Mais do que simplesmente reproduzir o que o consumidor final diz, é fundamental interpretá-lo, identificar seus desejos e necessidades a partir do que ele conta (e até mesmo pelo que não conta), sente, faz e pensa. É baseado neste verdadeiro trabalho de “tradução” que seremos capazes de gerar insights que, muitas vezes, os próprios consumidores nem suspeitam que estavam lá.
Ou seja, é um trabalho duro que recompensa, pois esta identificação de insights, junto ao seu público-alvo, pode proporcionar ajustes do produto ou serviço— ou mesmo reposicionamentos de mercado — que farão toda a diferença para o sucesso de uma empreitada.
E eis que a verdade (dos usuários reais, ouvidos e interpretados) vos libertará.
Não tem segredo, conhecer de verdade seu público oferece os subsídios mais valiosos para:
A. identificar todos os pontos de contato do consumidor com o seu produto,
B. evidenciar os aspectos que podem ser melhorados,
C. direcionar a definição de uso e de navegação, e até mesmo,
D. validar protótipos antes de colocar a solução final na rua.
E na prática? Como isso funciona? Bom, tenho que dar a resposta que todo mundo odeia: depende. Depende do seu projeto, depende de sua realidade, depende do tamanho de sua equipe… só não depende da necessidade, porque sempre é importante encontrar um espaço para ouvir as pessoas, os usuários. Vale até mesmo recorrer às táticas de guerrilha, com entrevistas e validações relâmpago (só não vale entrevistar perfis suspeitos, como a própria mãe…), mas o fundamental é escutar (e interpretar) o que as pessoas têm a dizer sobre seu produto ou serviço.

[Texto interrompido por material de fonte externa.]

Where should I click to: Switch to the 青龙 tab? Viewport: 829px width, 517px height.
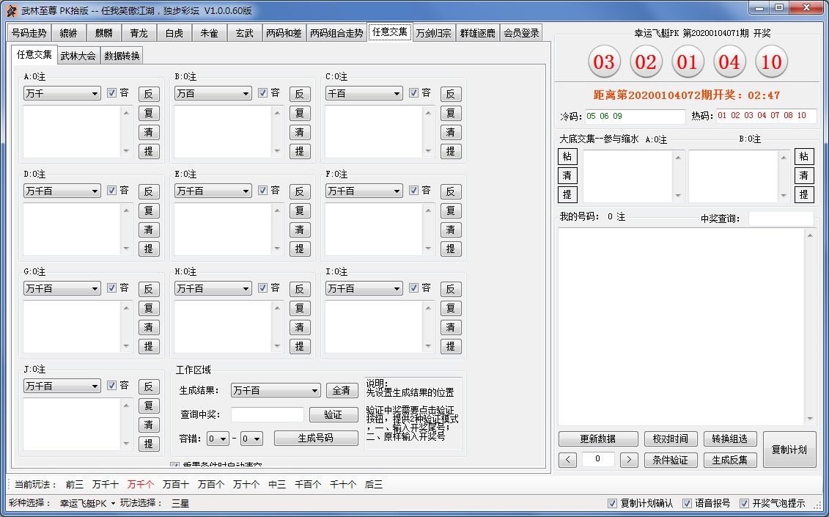tap(139, 33)
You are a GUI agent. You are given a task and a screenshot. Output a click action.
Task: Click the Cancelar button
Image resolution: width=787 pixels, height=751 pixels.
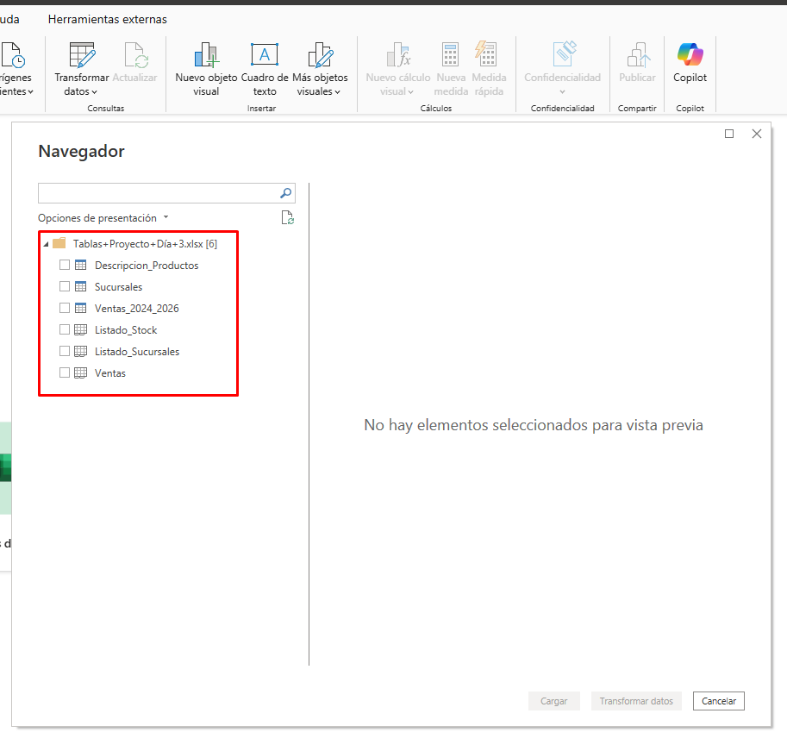coord(718,701)
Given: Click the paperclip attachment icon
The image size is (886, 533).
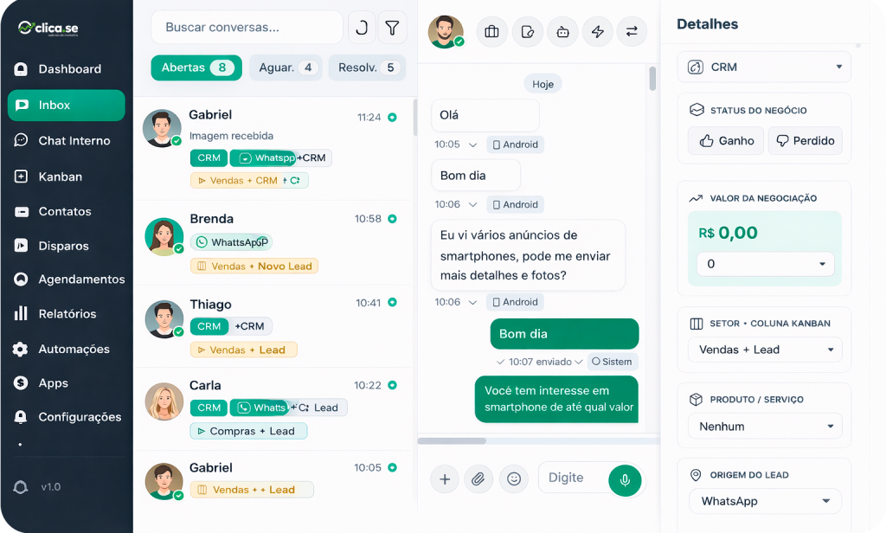Looking at the screenshot, I should 478,478.
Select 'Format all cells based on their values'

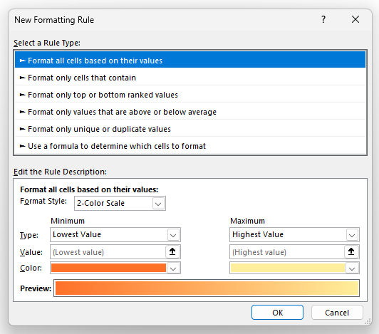tap(190, 61)
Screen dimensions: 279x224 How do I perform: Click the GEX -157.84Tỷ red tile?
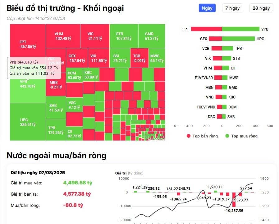click(76, 58)
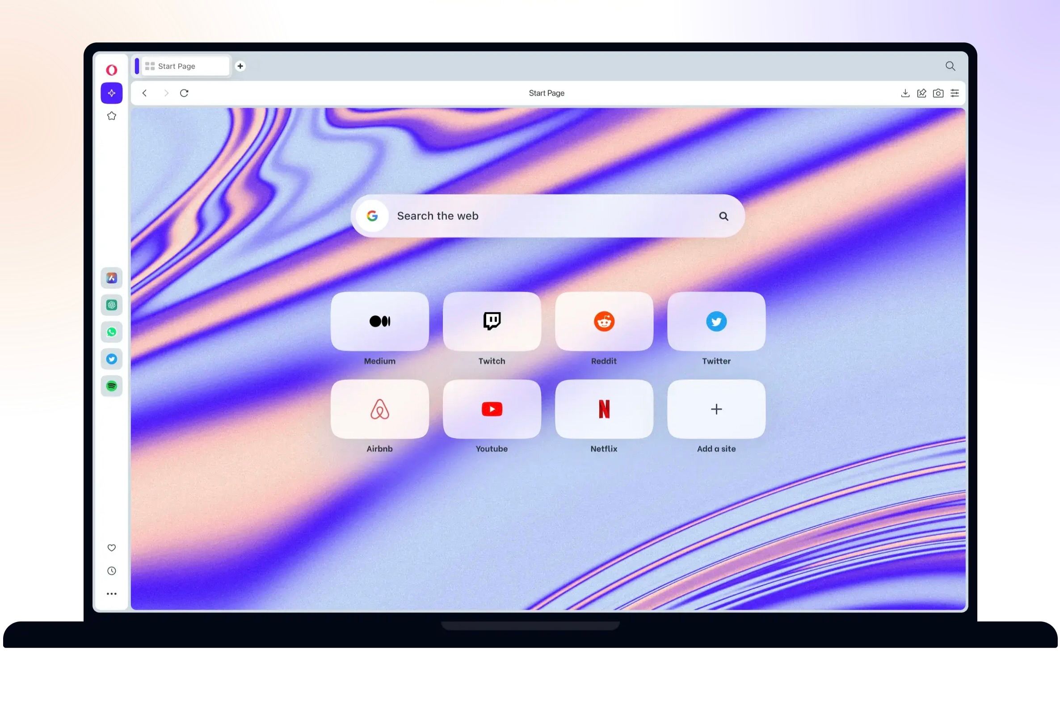This screenshot has width=1060, height=707.
Task: Click the Easy Files share icon
Action: pyautogui.click(x=921, y=93)
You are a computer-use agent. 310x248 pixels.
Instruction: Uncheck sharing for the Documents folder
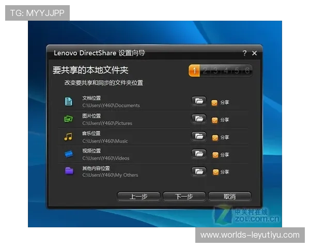point(214,102)
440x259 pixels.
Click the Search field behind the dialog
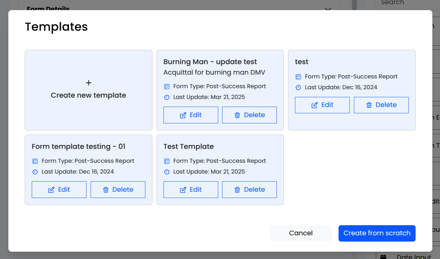click(x=404, y=3)
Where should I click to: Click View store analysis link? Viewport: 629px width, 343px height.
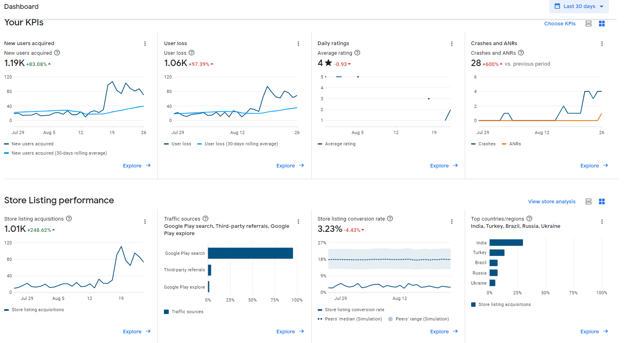tap(552, 202)
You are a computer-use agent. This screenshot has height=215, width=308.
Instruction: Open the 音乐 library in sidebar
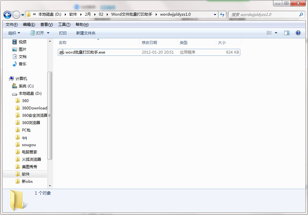tap(22, 64)
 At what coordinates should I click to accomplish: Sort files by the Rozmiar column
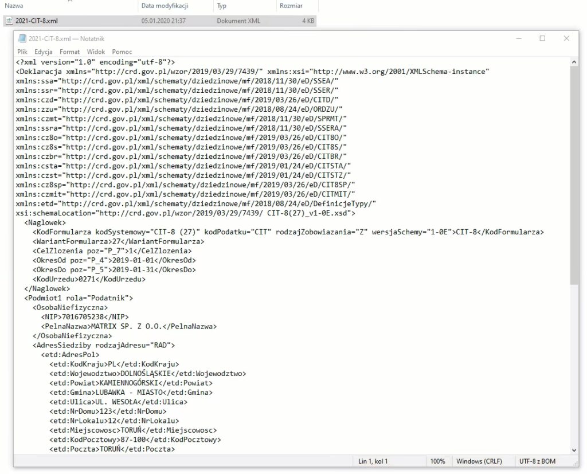(291, 6)
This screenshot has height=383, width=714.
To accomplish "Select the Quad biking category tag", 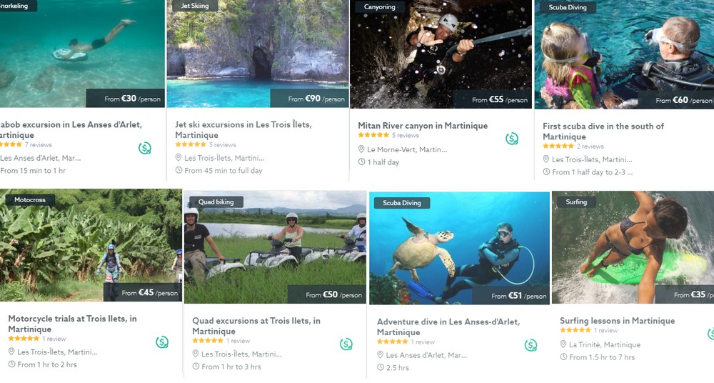I will (216, 202).
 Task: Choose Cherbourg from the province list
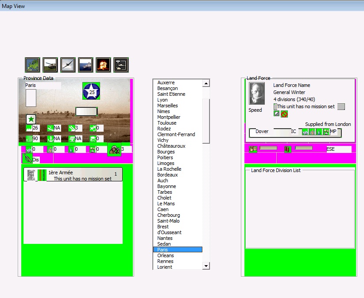(x=168, y=215)
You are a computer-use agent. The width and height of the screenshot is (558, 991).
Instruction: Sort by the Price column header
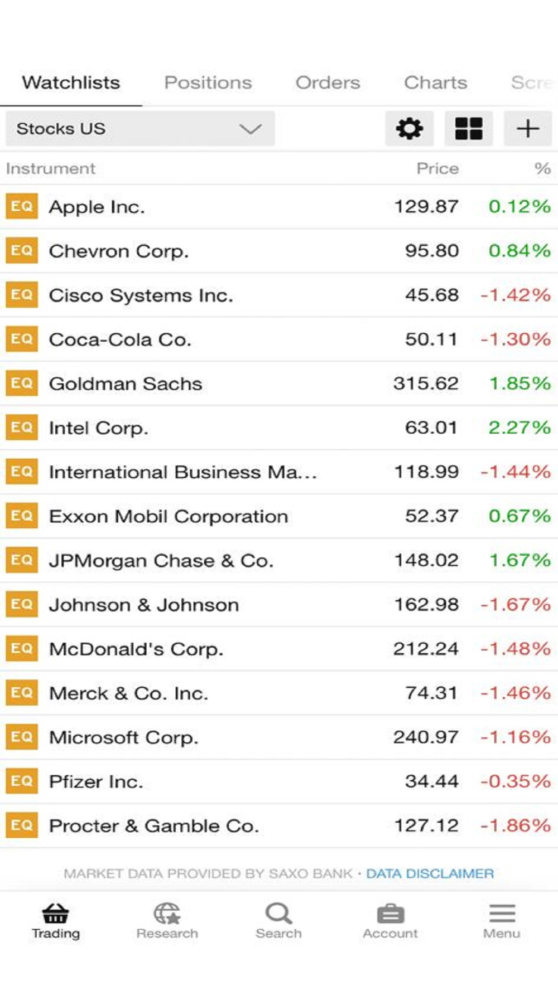[437, 168]
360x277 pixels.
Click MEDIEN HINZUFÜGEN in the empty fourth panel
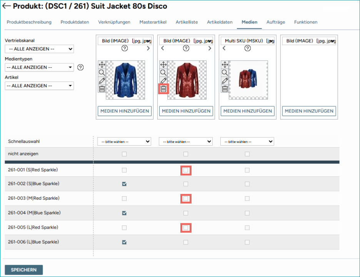coord(309,111)
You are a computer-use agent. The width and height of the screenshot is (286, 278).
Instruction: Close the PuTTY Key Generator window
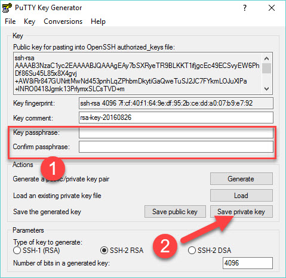coord(272,8)
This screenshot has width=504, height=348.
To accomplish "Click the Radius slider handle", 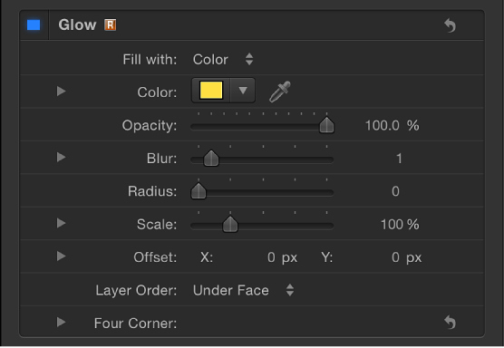I will (x=199, y=191).
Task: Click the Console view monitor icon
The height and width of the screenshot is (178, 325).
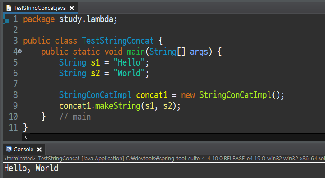Action: click(9, 150)
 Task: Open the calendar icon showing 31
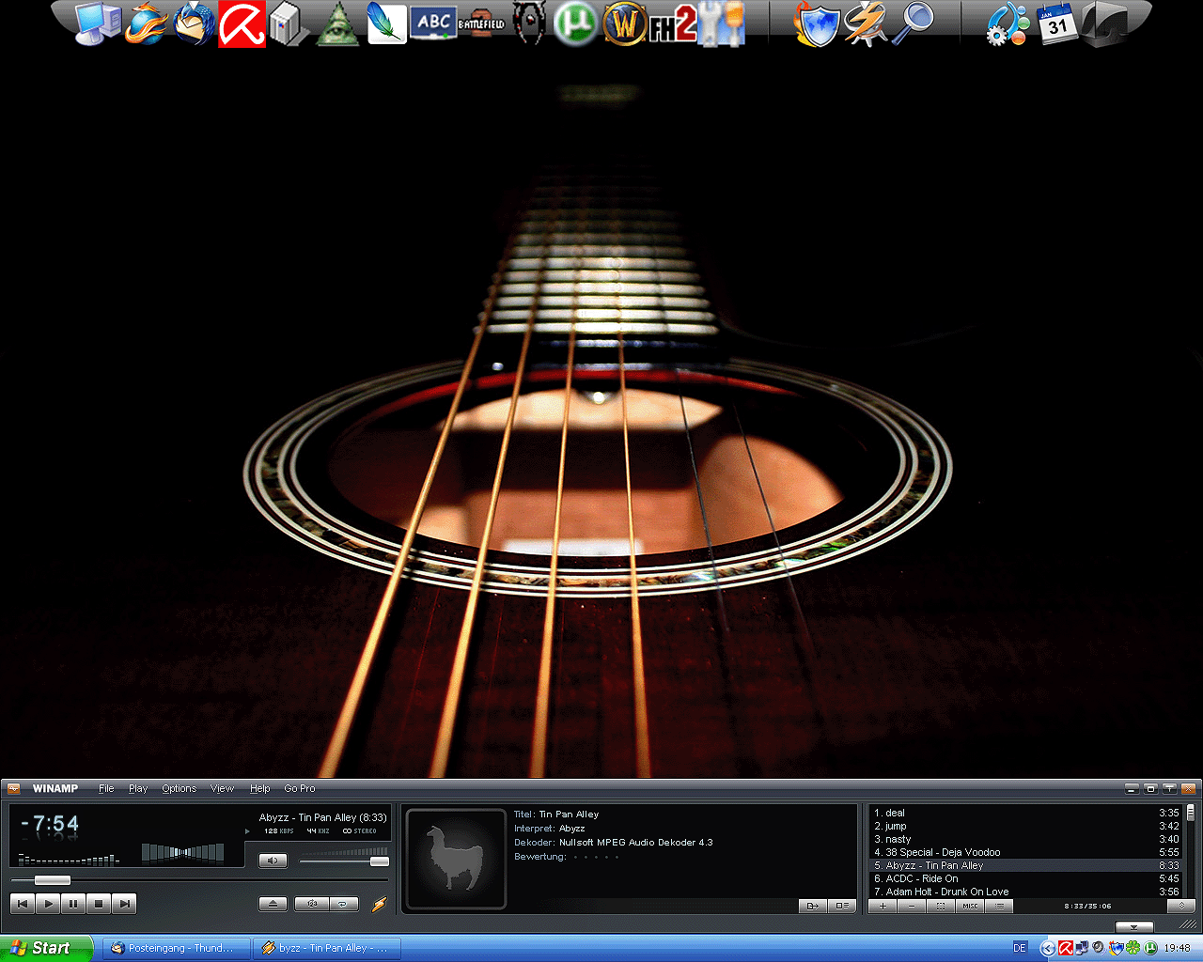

Em outras palavras, ouvir o consumidor final, fazer o Design Centrado no Usuário, aquele de verdade, pode representar mais trabalho no começo do processo de desenvolvimento de uma solução, mas torna o resultado final muito mais certeiro, uma vez que ele já nasce alinhado com as expectativas de quem realmente importa: o usuário (opa, desculpa, chefe: o cliente!).